Love. It. Douglas E. Winter returns with another grim parody of (then-) contemporary hip-lit, "Bright Lights, Big Zombie" (You are not the kind of zombie who would be at a place like this at this time of the morning), and Dan Simmons, a schoolteacher before becoming a full-time writer, takes "This Year's Class Picture" to autobiographical heights (or depths). The surreal gore turns up in Brooks Carruthers' "Moon Towers," to which I still remember the climax 20 years later; famed cartoonist Gahan Wilson has "Come One, Come All," a sort of Bradbury/Sweeney Todd mash-up, and Skipp and Spector themselves present an odd poem, "The Ones You Love."
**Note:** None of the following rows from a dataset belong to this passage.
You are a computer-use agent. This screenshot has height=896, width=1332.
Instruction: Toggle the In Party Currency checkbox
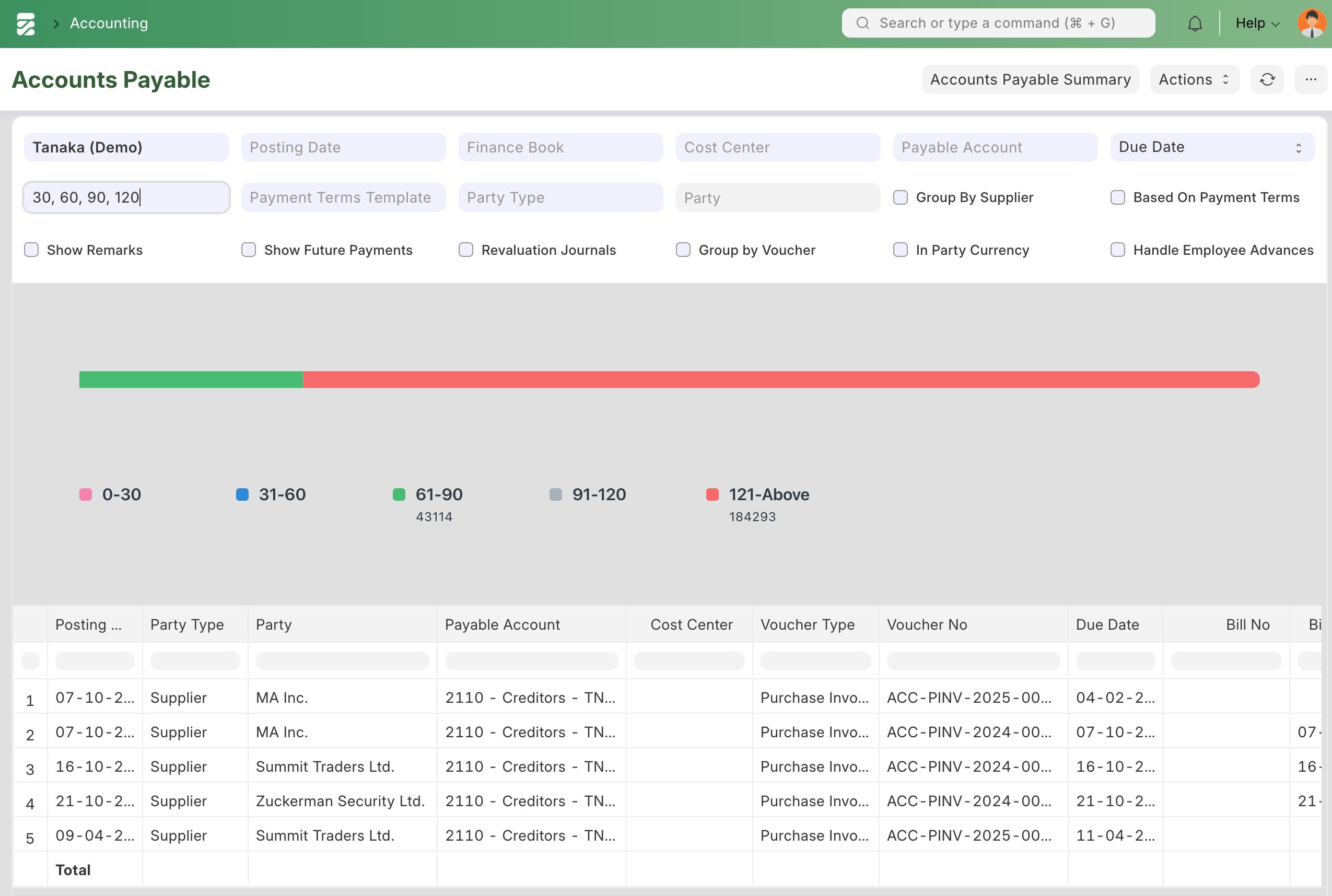pos(900,250)
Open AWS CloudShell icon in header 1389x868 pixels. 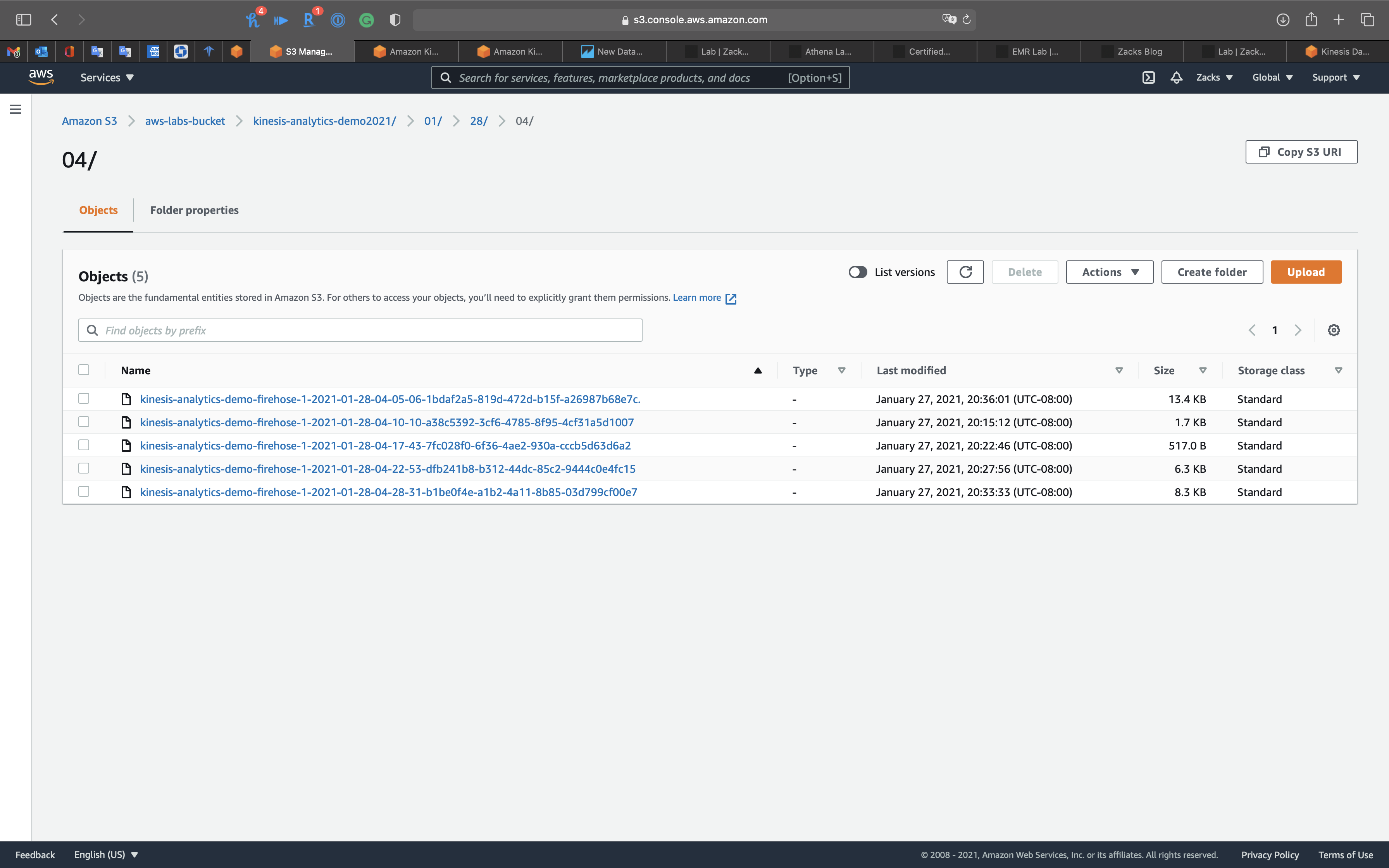(x=1148, y=78)
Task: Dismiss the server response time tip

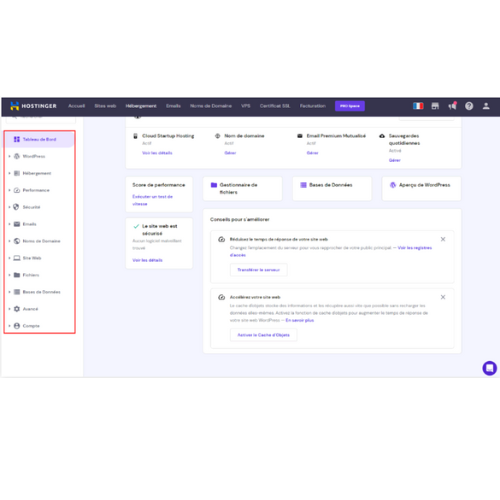Action: [x=443, y=239]
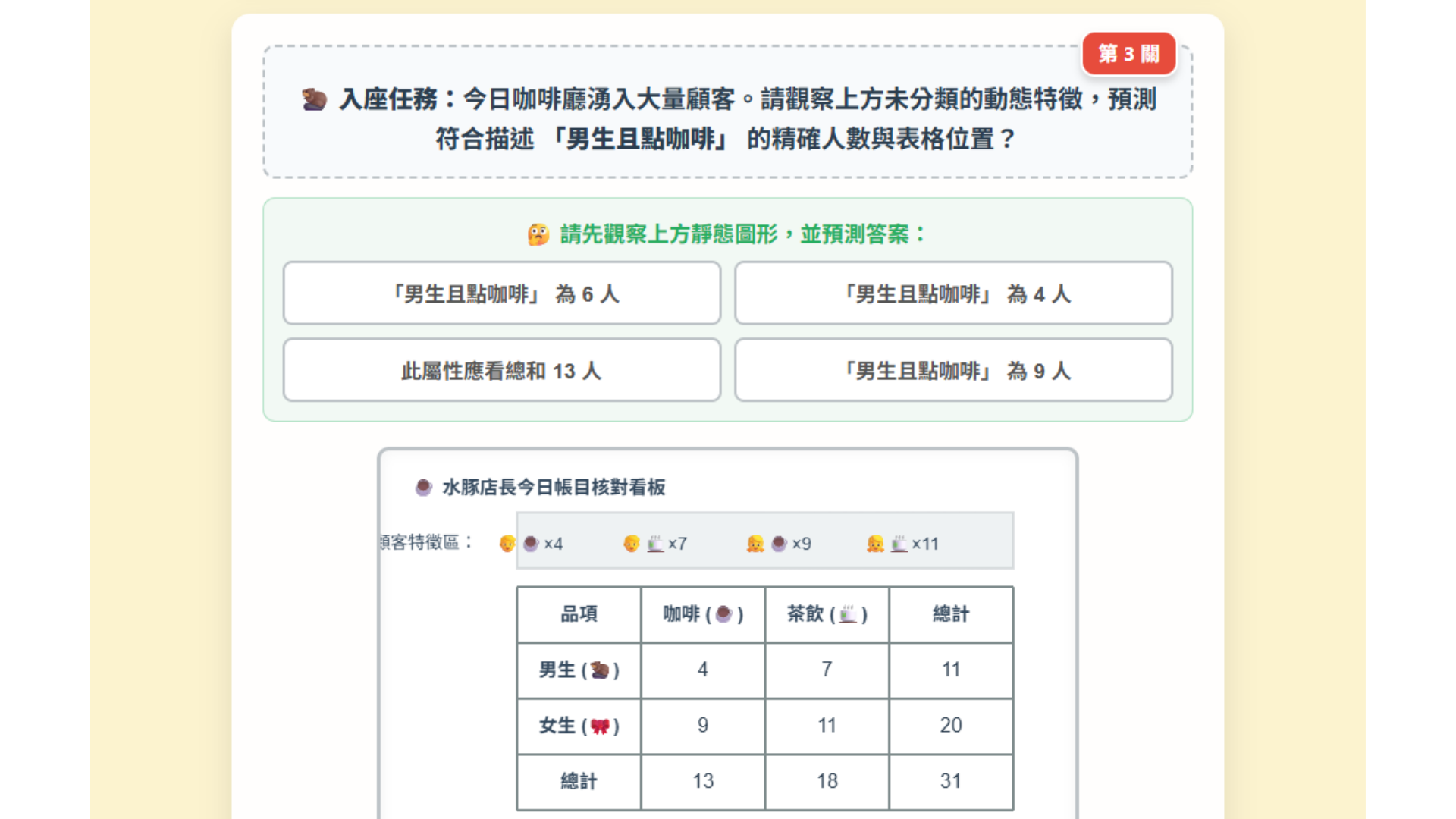Click the red ribbon icon in 女生 row
The width and height of the screenshot is (1456, 819).
click(600, 726)
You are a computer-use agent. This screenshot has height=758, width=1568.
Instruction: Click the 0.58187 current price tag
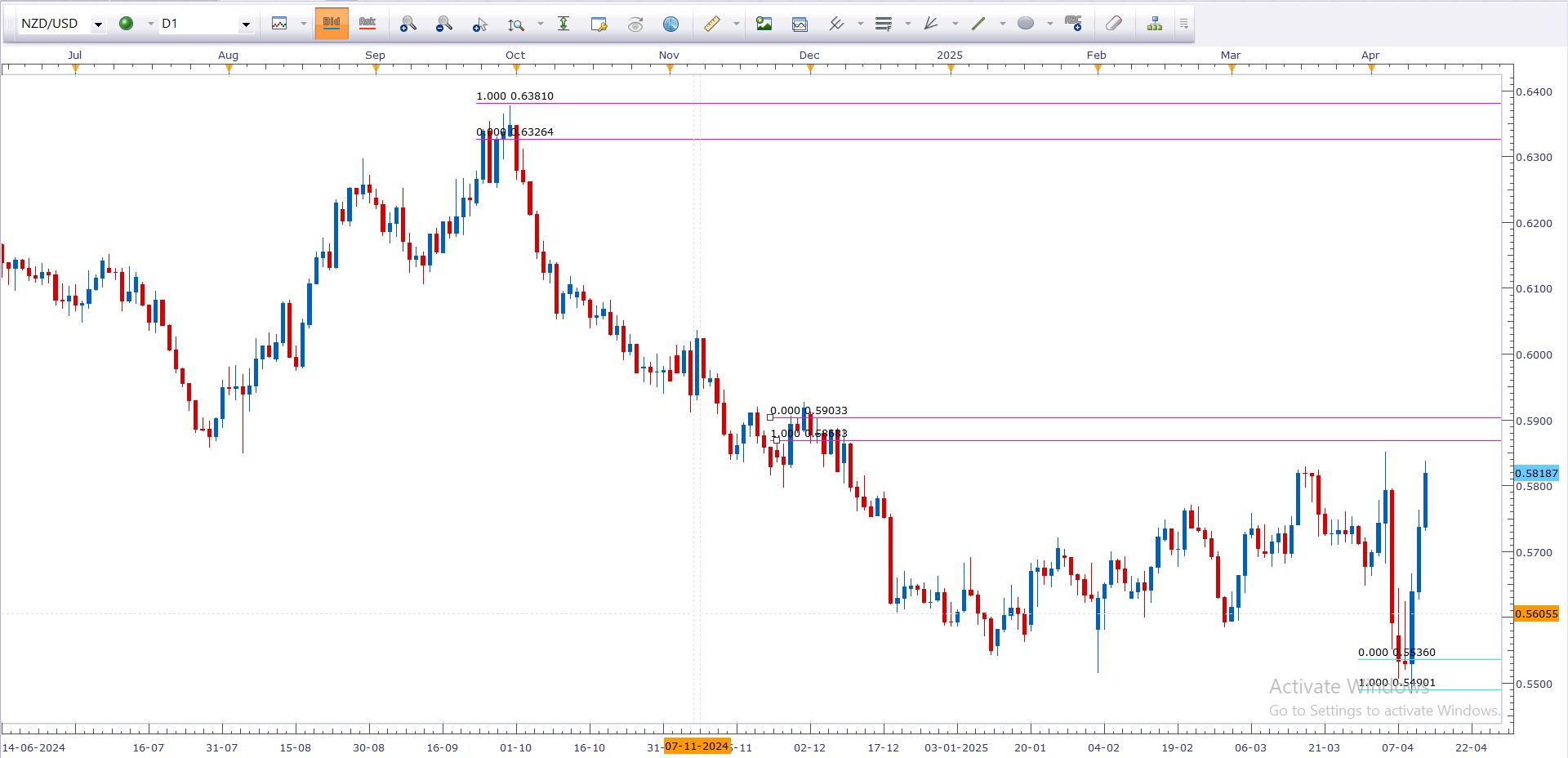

But really this tome is owned by "Calcutta, Lord of Nerves," Poppy Z. Brite's darkly poetic rumination on the nature of zombiedom and a strangely beautiful city besieged by filth and decay both natural and not. There's no real plot, just a decadent, luxurious, and deliciously gross sensibility:

The dead like pussy too. If they are able to catch a woman and disable her enough so that she cannot resist, you will see the lucky ones burrowing in between her legs as happily as the most avid lover. They do not have to come up for air. I have seen them eat all the way up into the body cavity. The internal female organs seem to be a great delicacy, and why not? They are the caviar of the human body. It is a sobering thing to come across a woman sprawled in the gutter with her intestines sliding from the shredded ruins of her womb, but you do not react. You do not distract the dead from their repast.

It's this sort of acceptance of horror and death that makes the tales of Still Dead believable, makes them linger, makes them sting; despite their visions of the human body in extremis, these stories are still about people, about men and women who matter-of-factly witness the worst the world has to offer, and continue on. It's not just the the dead who come back; it's living people too.

But I'm still not crazy about this cover, either.